= Exercise aim =
Recast the lines below as a JSON list of strings, with one string per line and blank lines omitted.

= Extracted material =
-- start --

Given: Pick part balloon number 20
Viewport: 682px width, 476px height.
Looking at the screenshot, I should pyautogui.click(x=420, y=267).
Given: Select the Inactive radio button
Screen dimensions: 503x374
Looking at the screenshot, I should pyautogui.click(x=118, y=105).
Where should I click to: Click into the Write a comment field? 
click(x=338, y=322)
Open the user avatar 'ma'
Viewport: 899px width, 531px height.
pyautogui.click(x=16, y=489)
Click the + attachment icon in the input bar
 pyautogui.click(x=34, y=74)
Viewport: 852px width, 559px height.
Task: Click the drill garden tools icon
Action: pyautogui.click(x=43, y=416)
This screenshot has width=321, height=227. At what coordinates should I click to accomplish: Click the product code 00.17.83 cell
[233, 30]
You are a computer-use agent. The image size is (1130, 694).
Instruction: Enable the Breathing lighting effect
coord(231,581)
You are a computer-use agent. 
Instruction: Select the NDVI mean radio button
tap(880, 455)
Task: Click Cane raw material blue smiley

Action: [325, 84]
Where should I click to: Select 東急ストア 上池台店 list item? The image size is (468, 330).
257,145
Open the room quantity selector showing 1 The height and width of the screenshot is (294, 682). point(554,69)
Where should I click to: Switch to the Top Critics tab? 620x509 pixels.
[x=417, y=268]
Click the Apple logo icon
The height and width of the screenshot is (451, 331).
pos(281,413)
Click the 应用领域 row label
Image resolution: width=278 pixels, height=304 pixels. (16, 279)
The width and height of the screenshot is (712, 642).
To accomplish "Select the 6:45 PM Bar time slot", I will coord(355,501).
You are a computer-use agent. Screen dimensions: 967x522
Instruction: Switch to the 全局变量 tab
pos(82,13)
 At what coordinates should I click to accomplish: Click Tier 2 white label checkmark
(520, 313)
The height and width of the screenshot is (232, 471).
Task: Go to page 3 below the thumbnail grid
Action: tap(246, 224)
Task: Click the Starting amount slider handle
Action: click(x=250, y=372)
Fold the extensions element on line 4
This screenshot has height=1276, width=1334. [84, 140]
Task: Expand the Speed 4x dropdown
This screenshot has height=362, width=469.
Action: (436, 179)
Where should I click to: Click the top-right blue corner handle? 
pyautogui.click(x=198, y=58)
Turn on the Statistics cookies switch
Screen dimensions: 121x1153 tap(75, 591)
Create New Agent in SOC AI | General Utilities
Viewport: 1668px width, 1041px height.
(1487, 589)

-- end --

= Exercise answer =
[
  "Given: Pick part balloon number 20",
  "Viewport: 682px width, 476px height.",
  "Looking at the screenshot, I should pyautogui.click(x=420, y=267).",
  "Given: Select the Inactive radio button",
  "Screen dimensions: 503x374",
  "Looking at the screenshot, I should pyautogui.click(x=118, y=105).",
  "Where should I click to: Click into the Write a comment field? ",
  "click(x=338, y=322)",
  "Open the user avatar 'ma'",
  "Viewport: 899px width, 531px height.",
  "pyautogui.click(x=16, y=489)",
  "Click the + attachment icon in the input bar",
  " pyautogui.click(x=34, y=74)",
  "Viewport: 852px width, 559px height.",
  "Task: Click the drill garden tools icon",
  "Action: pyautogui.click(x=43, y=416)",
  "This screenshot has width=321, height=227. At what coordinates should I click to accomplish: Click the product code 00.17.83 cell",
  "[233, 30]",
  "You are a computer-use agent. The image size is (1130, 694).",
  "Instruction: Enable the Breathing lighting effect",
  "coord(231,581)",
  "You are a computer-use agent. ",
  "Instruction: Select the NDVI mean radio button",
  "tap(880, 455)",
  "Task: Click Cane raw material blue smiley",
  "Action: [325, 84]",
  "Where should I click to: Select 東急ストア 上池台店 list item? The image size is (468, 330).",
  "257,145",
  "Open the room quantity selector showing 1 The height and width of the screenshot is (294, 682). point(554,69)",
  "Where should I click to: Switch to the Top Critics tab? 620x509 pixels.",
  "[x=417, y=268]",
  "Click the Apple logo icon",
  "The height and width of the screenshot is (451, 331).",
  "pos(281,413)",
  "Click the 应用领域 row label",
  "Image resolution: width=278 pixels, height=304 pixels. (16, 279)",
  "The width and height of the screenshot is (712, 642).",
  "To accomplish \"Select the 6:45 PM Bar time slot\", I will coord(355,501).",
  "You are a computer-use agent. Screen dimensions: 967x522",
  "Instruction: Switch to the 全局变量 tab",
  "pos(82,13)",
  " At what coordinates should I click to accomplish: Click Tier 2 white label checkmark",
  "(520, 313)",
  "The height and width of the screenshot is (232, 471).",
  "Task: Go to page 3 below the thumbnail grid",
  "Action: tap(246, 224)",
  "Task: Click the Starting amount slider handle",
  "Action: click(x=250, y=372)",
  "Fold the extensions element on line 4",
  "This screenshot has height=1276, width=1334. [84, 140]",
  "Task: Expand the Speed 4x dropdown",
  "This screenshot has height=362, width=469.",
  "Action: (436, 179)",
  "Where should I click to: Click the top-right blue corner handle? ",
  "pyautogui.click(x=198, y=58)",
  "Turn on the Statistics cookies switch",
  "Screen dimensions: 121x1153 tap(75, 591)",
  "Create New Agent in SOC AI | General Utilities",
  "Viewport: 1668px width, 1041px height.",
  "(1487, 589)"
]